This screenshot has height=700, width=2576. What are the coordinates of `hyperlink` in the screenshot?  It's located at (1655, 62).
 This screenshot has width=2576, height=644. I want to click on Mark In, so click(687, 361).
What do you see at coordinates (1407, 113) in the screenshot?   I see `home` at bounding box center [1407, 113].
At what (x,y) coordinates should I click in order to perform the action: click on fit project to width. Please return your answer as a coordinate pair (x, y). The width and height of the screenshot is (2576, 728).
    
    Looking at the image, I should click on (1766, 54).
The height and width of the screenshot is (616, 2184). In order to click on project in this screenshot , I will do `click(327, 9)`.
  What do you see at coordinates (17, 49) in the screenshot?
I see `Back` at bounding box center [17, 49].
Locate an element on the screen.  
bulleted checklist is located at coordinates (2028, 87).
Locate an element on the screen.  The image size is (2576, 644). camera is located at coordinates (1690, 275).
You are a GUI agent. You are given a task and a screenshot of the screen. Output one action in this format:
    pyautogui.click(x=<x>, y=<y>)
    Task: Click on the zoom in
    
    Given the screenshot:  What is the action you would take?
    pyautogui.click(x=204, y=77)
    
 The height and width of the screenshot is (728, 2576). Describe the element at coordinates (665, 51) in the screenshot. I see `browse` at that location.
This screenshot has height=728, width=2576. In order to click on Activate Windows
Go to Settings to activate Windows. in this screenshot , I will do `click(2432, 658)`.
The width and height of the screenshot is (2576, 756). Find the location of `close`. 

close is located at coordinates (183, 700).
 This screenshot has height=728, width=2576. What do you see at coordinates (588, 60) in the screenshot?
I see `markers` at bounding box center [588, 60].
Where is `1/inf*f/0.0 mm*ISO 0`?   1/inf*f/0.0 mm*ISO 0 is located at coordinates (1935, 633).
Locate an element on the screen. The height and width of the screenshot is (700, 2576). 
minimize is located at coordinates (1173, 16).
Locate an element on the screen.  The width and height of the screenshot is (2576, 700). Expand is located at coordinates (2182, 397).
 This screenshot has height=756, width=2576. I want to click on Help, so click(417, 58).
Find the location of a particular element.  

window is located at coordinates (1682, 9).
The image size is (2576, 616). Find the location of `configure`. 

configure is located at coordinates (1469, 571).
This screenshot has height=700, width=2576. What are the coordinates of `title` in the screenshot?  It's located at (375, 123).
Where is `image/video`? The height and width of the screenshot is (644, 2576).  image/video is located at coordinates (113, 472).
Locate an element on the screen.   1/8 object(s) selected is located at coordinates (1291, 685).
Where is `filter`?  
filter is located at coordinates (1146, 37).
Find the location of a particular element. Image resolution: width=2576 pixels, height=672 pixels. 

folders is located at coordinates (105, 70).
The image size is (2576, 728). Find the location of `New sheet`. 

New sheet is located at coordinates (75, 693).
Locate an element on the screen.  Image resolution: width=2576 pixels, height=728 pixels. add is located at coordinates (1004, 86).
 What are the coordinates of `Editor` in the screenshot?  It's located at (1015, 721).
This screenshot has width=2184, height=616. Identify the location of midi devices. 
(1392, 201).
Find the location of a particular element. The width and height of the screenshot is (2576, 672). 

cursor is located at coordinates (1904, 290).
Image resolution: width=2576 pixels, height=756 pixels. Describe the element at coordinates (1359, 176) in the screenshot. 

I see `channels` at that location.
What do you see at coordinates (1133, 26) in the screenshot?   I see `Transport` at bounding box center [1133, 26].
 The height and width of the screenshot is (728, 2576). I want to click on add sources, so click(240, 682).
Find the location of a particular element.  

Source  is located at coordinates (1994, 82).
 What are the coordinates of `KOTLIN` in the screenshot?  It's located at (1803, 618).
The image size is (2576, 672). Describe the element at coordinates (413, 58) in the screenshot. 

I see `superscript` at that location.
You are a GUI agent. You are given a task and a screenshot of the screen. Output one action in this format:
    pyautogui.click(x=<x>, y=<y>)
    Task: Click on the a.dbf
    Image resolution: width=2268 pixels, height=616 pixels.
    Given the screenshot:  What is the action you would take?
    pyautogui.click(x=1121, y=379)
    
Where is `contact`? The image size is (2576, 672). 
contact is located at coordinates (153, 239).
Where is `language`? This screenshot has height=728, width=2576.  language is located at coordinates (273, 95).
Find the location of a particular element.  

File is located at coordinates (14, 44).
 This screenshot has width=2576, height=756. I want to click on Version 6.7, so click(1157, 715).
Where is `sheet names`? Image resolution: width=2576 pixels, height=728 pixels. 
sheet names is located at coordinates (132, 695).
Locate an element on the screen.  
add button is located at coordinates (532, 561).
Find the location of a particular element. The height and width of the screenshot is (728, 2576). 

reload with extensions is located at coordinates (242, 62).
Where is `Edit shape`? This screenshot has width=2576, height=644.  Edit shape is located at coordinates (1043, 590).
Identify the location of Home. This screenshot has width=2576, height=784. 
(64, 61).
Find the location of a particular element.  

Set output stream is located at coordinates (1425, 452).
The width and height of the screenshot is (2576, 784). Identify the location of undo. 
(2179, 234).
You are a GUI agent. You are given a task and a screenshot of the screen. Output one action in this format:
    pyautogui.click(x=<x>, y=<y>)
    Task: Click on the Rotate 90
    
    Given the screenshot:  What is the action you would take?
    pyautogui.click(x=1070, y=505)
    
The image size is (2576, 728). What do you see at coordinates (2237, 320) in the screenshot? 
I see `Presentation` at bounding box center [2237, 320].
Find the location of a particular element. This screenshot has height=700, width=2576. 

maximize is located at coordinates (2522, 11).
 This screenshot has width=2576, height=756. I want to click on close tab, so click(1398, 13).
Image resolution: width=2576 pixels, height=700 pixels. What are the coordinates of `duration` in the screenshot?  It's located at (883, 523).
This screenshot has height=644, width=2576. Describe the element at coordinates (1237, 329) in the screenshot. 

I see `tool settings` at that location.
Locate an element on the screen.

===============

(The request):
Reproduce all of the records above word for word, changing nothing.

(Result for this exercise):
This screenshot has height=700, width=2576. What are the coordinates of `hyperlink` in the screenshot?  It's located at (1655, 62).
 This screenshot has width=2576, height=644. I want to click on Mark In, so click(687, 361).
What do you see at coordinates (1407, 113) in the screenshot?   I see `home` at bounding box center [1407, 113].
At what (x,y) coordinates should I click in order to perform the action: click on fit project to width. Please return your answer as a coordinate pair (x, y). The width and height of the screenshot is (2576, 728).
    
    Looking at the image, I should click on (1766, 54).
The height and width of the screenshot is (616, 2184). In order to click on project in this screenshot , I will do `click(327, 9)`.
  What do you see at coordinates (17, 49) in the screenshot?
I see `Back` at bounding box center [17, 49].
Locate an element on the screen.  
bulleted checklist is located at coordinates (2028, 87).
Locate an element on the screen.  The image size is (2576, 644). camera is located at coordinates (1690, 275).
You are a GUI agent. You are given a task and a screenshot of the screen. Output one action in this format:
    pyautogui.click(x=<x>, y=<y>)
    Task: Click on the zoom in
    
    Given the screenshot:  What is the action you would take?
    pyautogui.click(x=204, y=77)
    
 The height and width of the screenshot is (728, 2576). Describe the element at coordinates (665, 51) in the screenshot. I see `browse` at that location.
This screenshot has height=728, width=2576. In order to click on Activate Windows
Go to Settings to activate Windows. in this screenshot , I will do `click(2432, 658)`.
The width and height of the screenshot is (2576, 756). Find the location of `close`. 

close is located at coordinates (183, 700).
 This screenshot has height=728, width=2576. What do you see at coordinates (588, 60) in the screenshot?
I see `markers` at bounding box center [588, 60].
Where is `1/inf*f/0.0 mm*ISO 0`?   1/inf*f/0.0 mm*ISO 0 is located at coordinates (1935, 633).
Locate an element on the screen. The height and width of the screenshot is (700, 2576). 
minimize is located at coordinates (1173, 16).
Locate an element on the screen.  The width and height of the screenshot is (2576, 700). Expand is located at coordinates (2182, 397).
 This screenshot has height=756, width=2576. I want to click on Help, so click(417, 58).
Find the location of a particular element.  

window is located at coordinates (1682, 9).
The image size is (2576, 616). Find the location of `configure`. 

configure is located at coordinates (1469, 571).
This screenshot has height=700, width=2576. What are the coordinates of `title` in the screenshot?  It's located at (375, 123).
Where is `image/video`? The height and width of the screenshot is (644, 2576).  image/video is located at coordinates (113, 472).
Locate an element on the screen.   1/8 object(s) selected is located at coordinates (1291, 685).
Where is `filter`?  
filter is located at coordinates (1146, 37).
Find the location of a particular element. Image resolution: width=2576 pixels, height=672 pixels. 

folders is located at coordinates (105, 70).
The image size is (2576, 728). Find the location of `New sheet`. 

New sheet is located at coordinates (75, 693).
Locate an element on the screen.  Image resolution: width=2576 pixels, height=728 pixels. add is located at coordinates (1004, 86).
 What are the coordinates of `Editor` in the screenshot?  It's located at (1015, 721).
This screenshot has width=2184, height=616. Identify the location of midi devices. 
(1392, 201).
Find the location of a particular element. The width and height of the screenshot is (2576, 672). 

cursor is located at coordinates (1904, 290).
Image resolution: width=2576 pixels, height=756 pixels. Describe the element at coordinates (1359, 176) in the screenshot. 

I see `channels` at that location.
What do you see at coordinates (1133, 26) in the screenshot?   I see `Transport` at bounding box center [1133, 26].
 The height and width of the screenshot is (728, 2576). I want to click on add sources, so click(240, 682).
Find the location of a particular element.  

Source  is located at coordinates (1994, 82).
 What are the coordinates of `KOTLIN` in the screenshot?  It's located at (1803, 618).
The image size is (2576, 672). Describe the element at coordinates (413, 58) in the screenshot. 

I see `superscript` at that location.
You are a GUI agent. You are given a task and a screenshot of the screen. Output one action in this format:
    pyautogui.click(x=<x>, y=<y>)
    Task: Click on the a.dbf
    Image resolution: width=2268 pixels, height=616 pixels.
    Given the screenshot:  What is the action you would take?
    pyautogui.click(x=1121, y=379)
    
Where is `contact`? The image size is (2576, 672). 
contact is located at coordinates (153, 239).
Where is `language`? This screenshot has height=728, width=2576.  language is located at coordinates (273, 95).
Find the location of a particular element.  

File is located at coordinates (14, 44).
 This screenshot has width=2576, height=756. I want to click on Version 6.7, so click(1157, 715).
Where is `sheet names`? Image resolution: width=2576 pixels, height=728 pixels. 
sheet names is located at coordinates (132, 695).
Locate an element on the screen.  
add button is located at coordinates (532, 561).
Find the location of a particular element. The height and width of the screenshot is (728, 2576). 

reload with extensions is located at coordinates (242, 62).
Where is `Edit shape`? This screenshot has width=2576, height=644.  Edit shape is located at coordinates (1043, 590).
Identify the location of Home. This screenshot has width=2576, height=784. 
(64, 61).
Find the location of a particular element.  

Set output stream is located at coordinates (1425, 452).
The width and height of the screenshot is (2576, 784). Identify the location of undo. 
(2179, 234).
You are a GUI agent. You are given a task and a screenshot of the screen. Output one action in this format:
    pyautogui.click(x=<x>, y=<y>)
    Task: Click on the Rotate 90
    
    Given the screenshot:  What is the action you would take?
    pyautogui.click(x=1070, y=505)
    
The image size is (2576, 728). What do you see at coordinates (2237, 320) in the screenshot? 
I see `Presentation` at bounding box center [2237, 320].
Find the location of a particular element. This screenshot has height=700, width=2576. 

maximize is located at coordinates (2522, 11).
 This screenshot has width=2576, height=756. I want to click on close tab, so click(1398, 13).
Image resolution: width=2576 pixels, height=700 pixels. What are the coordinates of `duration` in the screenshot?  It's located at (883, 523).
This screenshot has height=644, width=2576. Describe the element at coordinates (1237, 329) in the screenshot. 

I see `tool settings` at that location.
Locate an element on the screen.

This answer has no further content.